**Reading text:**
■ ■ ■ ■ ■
Hewlett-Packard Co CEO Carly Fiorina, midway through a three-year plan to overhaul the second-biggest computer maker, faces increasing investor skepticism that she'll succeed.
Fiorina has come under fire as she struggles to finish the transformation she began in July 1999. Shareholders say they've started to doubt her ability to pull Hewlett-Packard out of a slump after missed sales targets, slow implementation of cost cuts and time spent on a failed multibillion-dollar acquisition.
"I'm not sure she's made the best decisions," said Christian Koch, an analyst with Trusco Capital Management, which owned 3.2 million H-P shares in June.
Before Fiorina's arrival, analysts had criticized the 63-year-old company for becoming sluggish and losing business to rivals such as Sun Microsystems Inc. Lauded early in her tenure for reviving sales, tightening coordination between divisions and finishing a spinoff of the testing-equipment unit, Fiorina's credibility has faded in the past year.
■ ■ ■ ■ ■
**Excerpted records:**
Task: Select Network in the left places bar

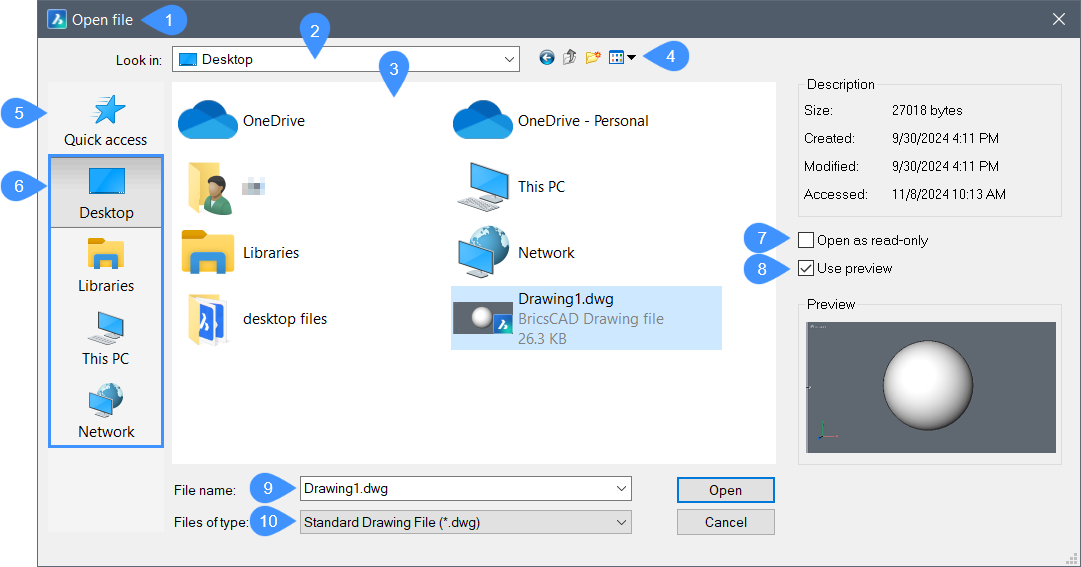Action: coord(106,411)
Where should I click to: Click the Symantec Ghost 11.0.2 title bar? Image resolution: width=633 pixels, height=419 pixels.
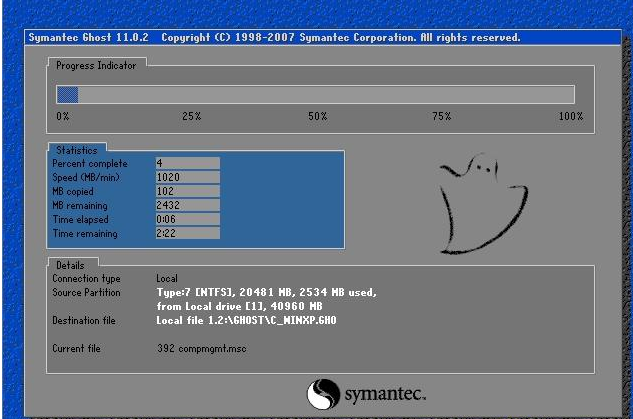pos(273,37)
■ ■ ■ ■ ■
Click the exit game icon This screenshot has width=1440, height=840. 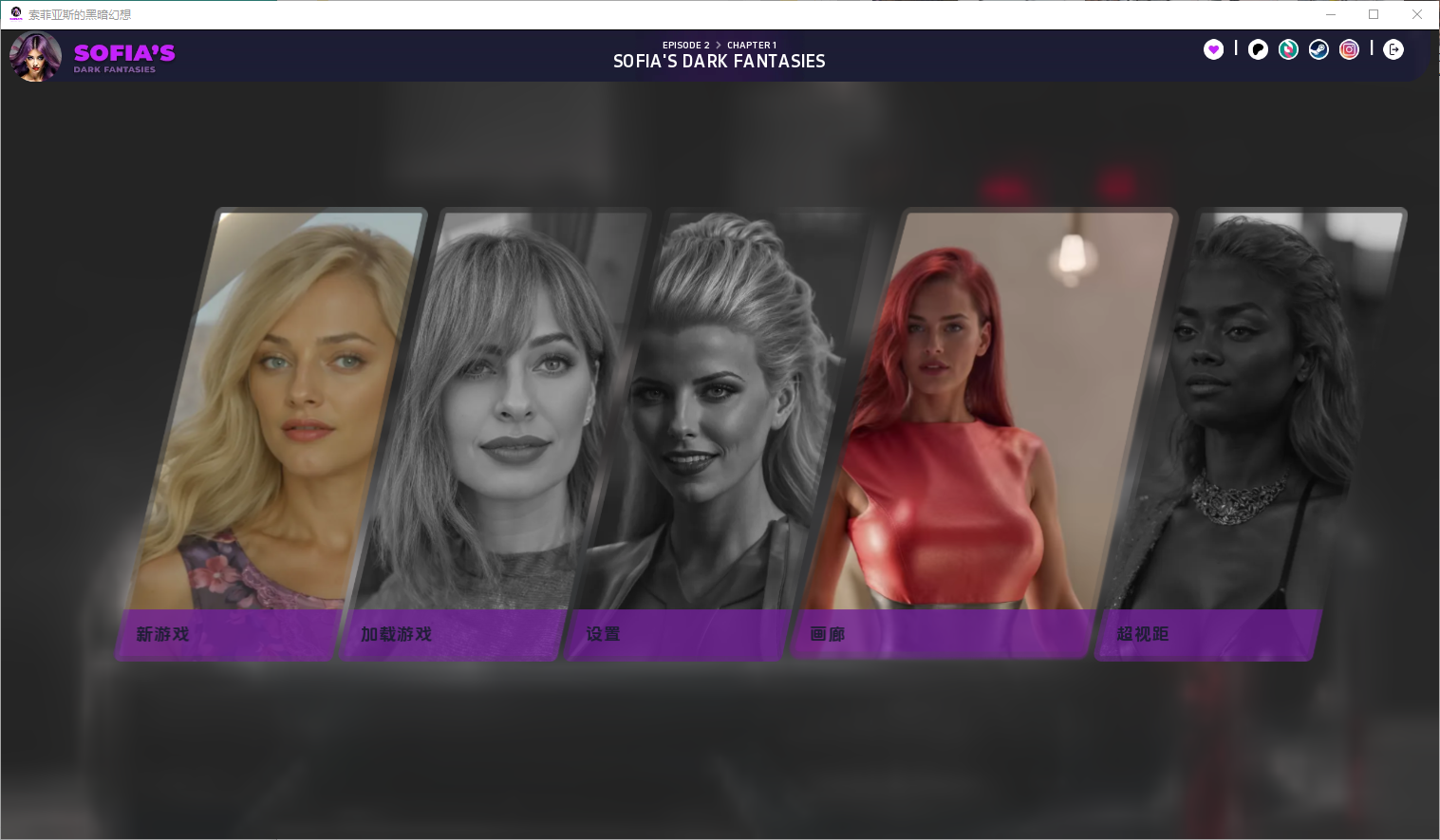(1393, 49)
■ ■ ■ ■ ■
**Assignment:** Write out the Hewlett-Packard passage word for word, from "Fiorina has come" to "failed multibillion-dollar acquisition.".

**Your response:**
Fiorina has come under fire as she struggles to finish the transformation she began in July 1999. Shareholders say they've started to doubt her ability to pull Hewlett-Packard out of a slump after missed sales targets, slow implementation of cost cuts and time spent on a failed multibillion-dollar acquisition.